The analytical range measurements demonstrated a detection threshold of 1.67 parts per million (PPM) of ctDNA with a LOD95 of 3.45 PPM, highlighting NeXT Personal’s ultra-high analytical sensitivity. Results of the study showed 100% measured analytical specificity, with a confidence interval spanning 99.92 to 100%.
"We designed NeXT Personal to enable another big leap in ctDNA sensitivity and specificity," said Chen. "Taken together, the results show NeXT Personal’s capability for ultra-sensitive detection of ctDNA in patient plasma samples and the test’s potential to reliably inform clinicians and patients on residual cancer, cancer treatment response, and cancer recurrence through ctDNA detection, earlier than conventional detection approaches," Chen noted.

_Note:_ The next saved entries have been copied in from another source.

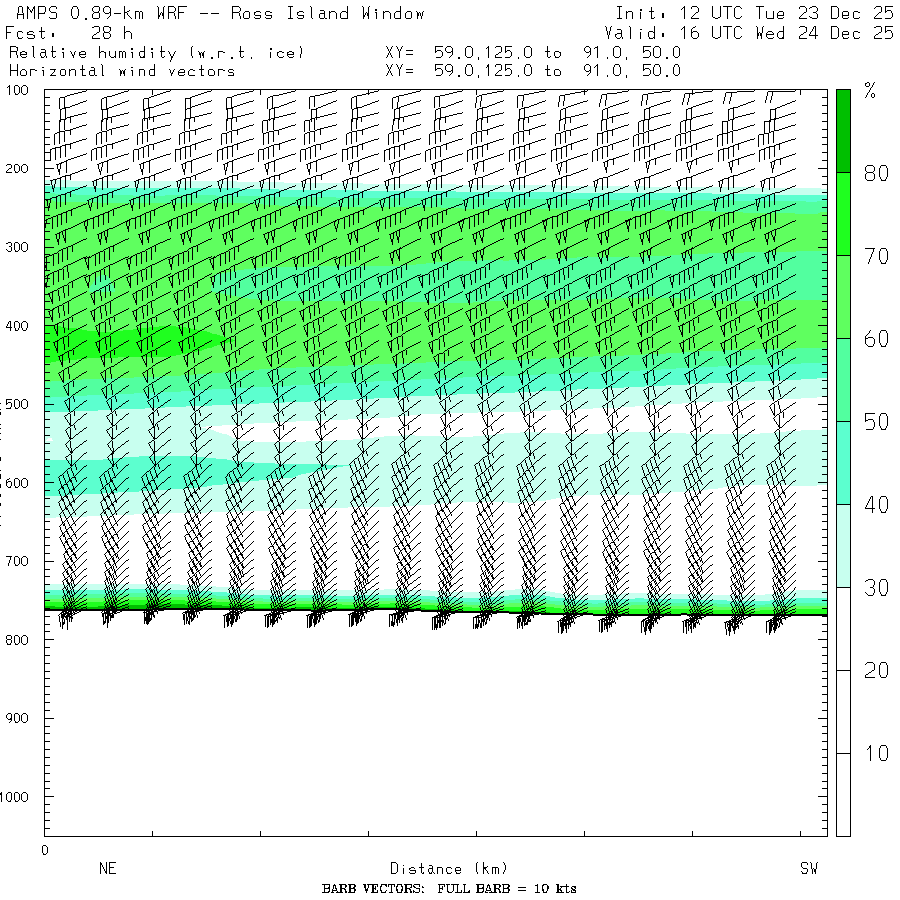The height and width of the screenshot is (900, 900).
Task: Select the 'Fcst: 28 h' forecast label
Action: coord(69,33)

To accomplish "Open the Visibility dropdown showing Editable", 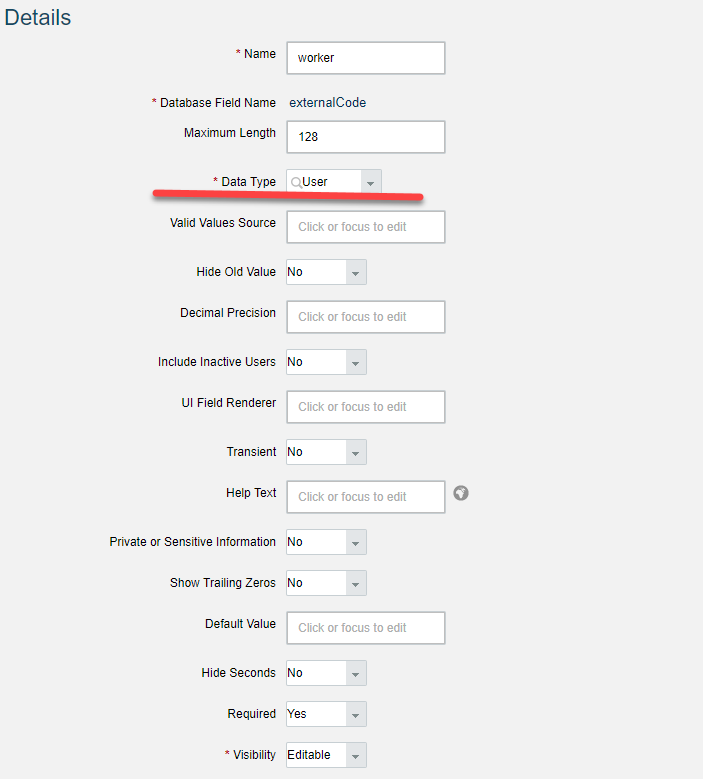I will (x=326, y=755).
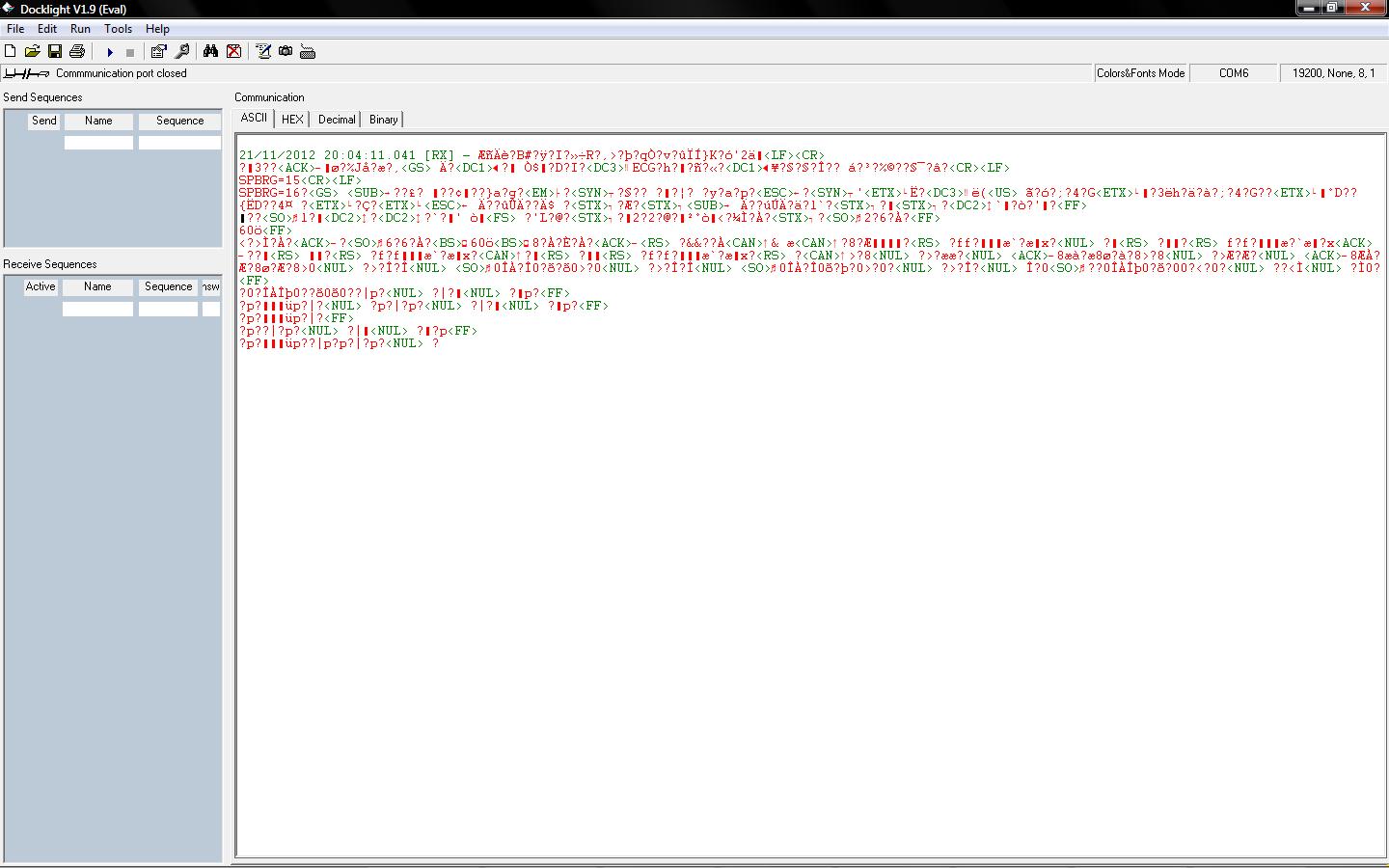Stop communication with the stop button
Image resolution: width=1389 pixels, height=868 pixels.
pos(130,52)
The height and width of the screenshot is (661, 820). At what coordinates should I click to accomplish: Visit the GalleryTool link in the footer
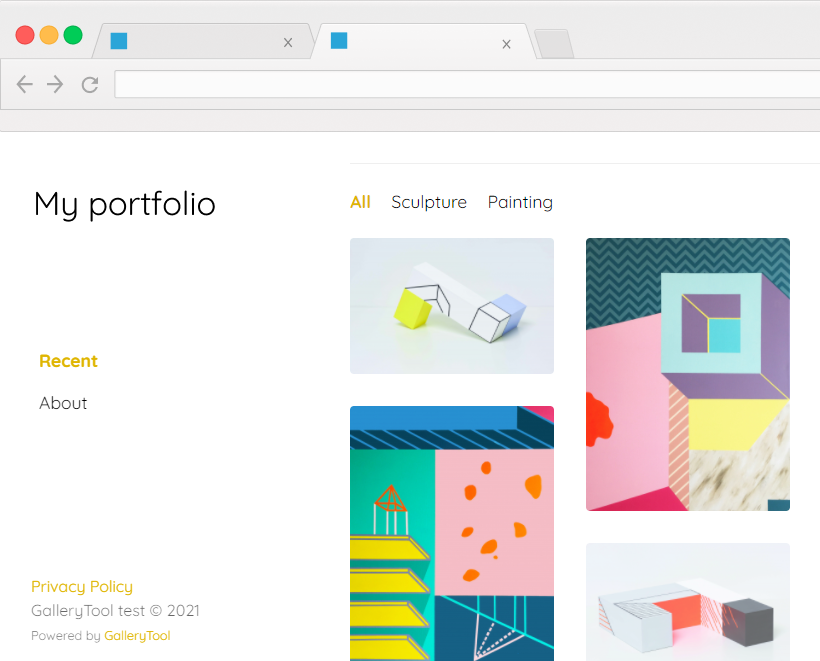click(x=137, y=635)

At the 2023 European Society for Medical Oncology (ESMO) (Free ESMO Whitepaper) Congress, initial findings showed that NeXT Personal’s significantly improved detection rates could translate into clinical benefit in early-stage lung cancer, including lung adenocarcinoma (LUAD), one of the most common and challenging subtypes of non-small cell lung cancer (NSCLC) to identify in blood samples. This data from the TRACERx Study demonstrated the assay was able to find cancer nearly a year ahead of imaging and was predictive of clinical outcomes in early-stage lung cancer patients.